* [Requirement] The expected output is the line bearing "Task: Click the Firebase" followed by all remaining lines of the records, each restated word for word.
━━━ Provided records ━━━
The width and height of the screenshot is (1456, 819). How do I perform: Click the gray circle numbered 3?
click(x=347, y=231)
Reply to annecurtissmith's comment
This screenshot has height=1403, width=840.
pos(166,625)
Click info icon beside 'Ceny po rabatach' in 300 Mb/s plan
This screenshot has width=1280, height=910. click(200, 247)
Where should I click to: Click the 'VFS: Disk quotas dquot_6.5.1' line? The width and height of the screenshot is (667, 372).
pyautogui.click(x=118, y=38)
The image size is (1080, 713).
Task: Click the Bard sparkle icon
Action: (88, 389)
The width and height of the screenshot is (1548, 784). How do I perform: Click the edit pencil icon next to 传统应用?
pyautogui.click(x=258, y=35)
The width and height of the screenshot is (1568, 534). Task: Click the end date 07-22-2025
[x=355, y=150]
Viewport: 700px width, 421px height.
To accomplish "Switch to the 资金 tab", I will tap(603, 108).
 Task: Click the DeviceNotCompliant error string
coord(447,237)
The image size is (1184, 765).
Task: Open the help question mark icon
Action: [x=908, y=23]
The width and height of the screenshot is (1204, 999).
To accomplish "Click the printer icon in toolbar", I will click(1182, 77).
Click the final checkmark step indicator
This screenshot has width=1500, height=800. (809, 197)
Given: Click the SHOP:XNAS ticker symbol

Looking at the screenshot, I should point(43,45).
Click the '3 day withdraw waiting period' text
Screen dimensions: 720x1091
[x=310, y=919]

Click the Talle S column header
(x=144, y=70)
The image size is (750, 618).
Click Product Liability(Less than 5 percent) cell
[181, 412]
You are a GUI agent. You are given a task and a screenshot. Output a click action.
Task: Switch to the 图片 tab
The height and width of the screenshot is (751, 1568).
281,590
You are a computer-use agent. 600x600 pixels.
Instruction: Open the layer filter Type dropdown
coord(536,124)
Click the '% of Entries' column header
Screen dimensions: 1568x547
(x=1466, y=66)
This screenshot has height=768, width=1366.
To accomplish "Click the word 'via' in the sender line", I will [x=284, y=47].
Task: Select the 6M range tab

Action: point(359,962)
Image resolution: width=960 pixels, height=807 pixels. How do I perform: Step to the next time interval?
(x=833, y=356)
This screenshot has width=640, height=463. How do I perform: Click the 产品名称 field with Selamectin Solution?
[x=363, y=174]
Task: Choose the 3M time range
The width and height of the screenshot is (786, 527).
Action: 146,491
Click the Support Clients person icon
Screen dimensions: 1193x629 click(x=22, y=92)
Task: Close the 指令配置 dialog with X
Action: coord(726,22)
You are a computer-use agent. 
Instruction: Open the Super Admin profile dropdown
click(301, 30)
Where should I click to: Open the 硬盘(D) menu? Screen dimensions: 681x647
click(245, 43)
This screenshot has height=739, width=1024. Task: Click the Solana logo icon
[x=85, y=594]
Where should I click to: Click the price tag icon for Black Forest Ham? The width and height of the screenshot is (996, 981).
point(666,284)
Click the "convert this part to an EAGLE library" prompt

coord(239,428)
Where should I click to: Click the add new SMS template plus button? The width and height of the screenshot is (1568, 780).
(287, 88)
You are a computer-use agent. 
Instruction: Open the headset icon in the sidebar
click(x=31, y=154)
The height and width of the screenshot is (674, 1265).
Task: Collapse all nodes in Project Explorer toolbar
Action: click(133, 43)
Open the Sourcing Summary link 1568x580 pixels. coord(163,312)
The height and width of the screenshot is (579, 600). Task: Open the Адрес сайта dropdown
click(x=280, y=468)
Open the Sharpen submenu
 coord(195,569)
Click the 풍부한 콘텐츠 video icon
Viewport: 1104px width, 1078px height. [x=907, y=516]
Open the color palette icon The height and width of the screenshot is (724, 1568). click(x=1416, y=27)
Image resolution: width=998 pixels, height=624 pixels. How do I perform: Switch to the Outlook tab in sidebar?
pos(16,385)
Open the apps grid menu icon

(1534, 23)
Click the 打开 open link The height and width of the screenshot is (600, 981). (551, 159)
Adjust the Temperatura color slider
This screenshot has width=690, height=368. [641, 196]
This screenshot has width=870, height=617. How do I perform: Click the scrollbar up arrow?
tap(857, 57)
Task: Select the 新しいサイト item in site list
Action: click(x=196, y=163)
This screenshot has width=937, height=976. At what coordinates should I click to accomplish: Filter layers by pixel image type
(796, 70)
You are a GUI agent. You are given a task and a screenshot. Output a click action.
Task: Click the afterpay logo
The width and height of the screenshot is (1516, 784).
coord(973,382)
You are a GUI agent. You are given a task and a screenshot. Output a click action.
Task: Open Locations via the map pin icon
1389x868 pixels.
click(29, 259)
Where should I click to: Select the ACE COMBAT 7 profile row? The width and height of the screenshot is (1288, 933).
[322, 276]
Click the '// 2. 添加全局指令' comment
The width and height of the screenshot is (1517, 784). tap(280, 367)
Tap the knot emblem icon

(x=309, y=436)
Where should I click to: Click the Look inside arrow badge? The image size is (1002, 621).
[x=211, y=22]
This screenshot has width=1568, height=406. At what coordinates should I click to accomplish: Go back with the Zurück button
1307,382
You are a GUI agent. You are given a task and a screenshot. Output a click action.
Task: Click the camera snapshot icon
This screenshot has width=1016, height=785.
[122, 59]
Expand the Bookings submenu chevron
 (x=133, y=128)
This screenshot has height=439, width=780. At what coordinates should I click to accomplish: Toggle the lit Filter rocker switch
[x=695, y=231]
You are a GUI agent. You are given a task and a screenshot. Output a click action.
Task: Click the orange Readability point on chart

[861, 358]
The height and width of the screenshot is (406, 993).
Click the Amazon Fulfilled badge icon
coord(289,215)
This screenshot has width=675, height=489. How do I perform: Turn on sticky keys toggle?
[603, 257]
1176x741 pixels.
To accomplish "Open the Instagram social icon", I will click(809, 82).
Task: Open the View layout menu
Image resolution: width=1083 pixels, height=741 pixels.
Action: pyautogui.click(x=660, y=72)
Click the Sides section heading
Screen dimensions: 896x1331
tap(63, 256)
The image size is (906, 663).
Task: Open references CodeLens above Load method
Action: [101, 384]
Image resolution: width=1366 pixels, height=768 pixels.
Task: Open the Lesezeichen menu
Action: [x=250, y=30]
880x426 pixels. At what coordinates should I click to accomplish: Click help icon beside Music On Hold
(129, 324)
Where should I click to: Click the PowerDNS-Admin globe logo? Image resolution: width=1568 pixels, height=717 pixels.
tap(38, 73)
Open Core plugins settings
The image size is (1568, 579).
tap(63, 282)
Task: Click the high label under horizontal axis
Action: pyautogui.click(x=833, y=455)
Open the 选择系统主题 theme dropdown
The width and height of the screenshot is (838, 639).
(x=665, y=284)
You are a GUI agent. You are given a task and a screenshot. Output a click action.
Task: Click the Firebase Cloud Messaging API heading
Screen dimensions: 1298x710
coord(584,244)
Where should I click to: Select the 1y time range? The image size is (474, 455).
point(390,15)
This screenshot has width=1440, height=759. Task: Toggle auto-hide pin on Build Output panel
━━━
* [Task response]
Task: Click the Firebase Cloud Messaging API heading
Screen dimensions: 1298x710
coord(584,244)
Where should I click to: Select the 1y time range? The image size is (474, 455).
point(390,15)
This screenshot has width=1440, height=759. Task: Toggle auto-hide pin on Build Output panel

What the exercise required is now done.